The rise in ocean temperature is driven in large part by man-made emissions of greenhouse gases, including carbon dioxide from fossil fuel combustion, methane and oxides of nitrogen from agricultural and industrial activities, and as the ocean’s surface is getting warmer, there is more moisture being generated by evaporation, which is being picked up by storm events and is partly responsible for their higher rainfall content.
“Another factor driving higher rainfall and massive flooding events is that the storms seem to be stalling more along the coastlines due to persistent high air pressure north of us, blocking the storms’ normal tracks to the north and northeast” he said.
Paerl said that the issue of persistent flooding in low-lying areas like Down East is something we’re facing more of and there’s every indication is that it is going to continue for the foreseeable future.
“We shouldn’t let our guard down,” he said, because we are in a region that is very susceptible. “I think we need to be prepared for and accept more flooding associated with these events.”

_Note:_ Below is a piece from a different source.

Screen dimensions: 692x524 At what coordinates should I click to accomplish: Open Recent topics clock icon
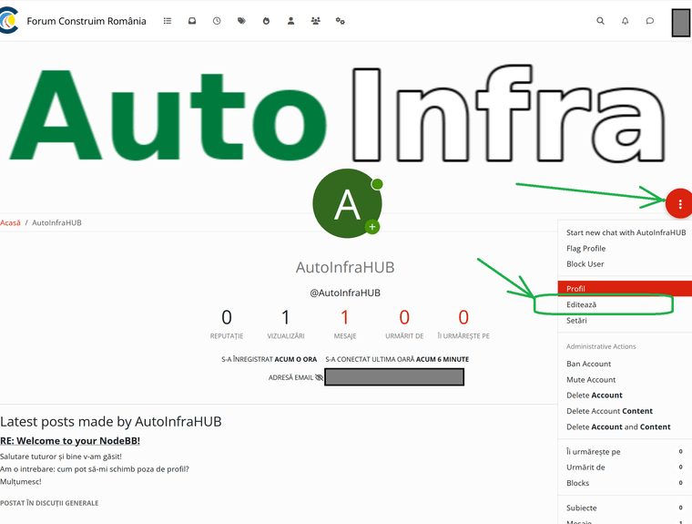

And if you throw in sea level rise, “It adds a double whammy. As sea level rises, the potential for inundation will be greater.”
Paerl added that “The take home message here is that the recent trends we are experiencing are due to the greenhouse warming effect.”
He said that while we may at times experience very cold winter periods or even an occasional snowstorm, these are short-term, unpredictable or “stochastic” events. “The long-term record is showing us that global warming is occurring at a higher rate than ever and that man-made greenhouse gas emissions play a huge role in this.”
Paerl said the only “knob we can tweak” to slow down this troubling trend is to be committed to reducing greenhouse gas emissions.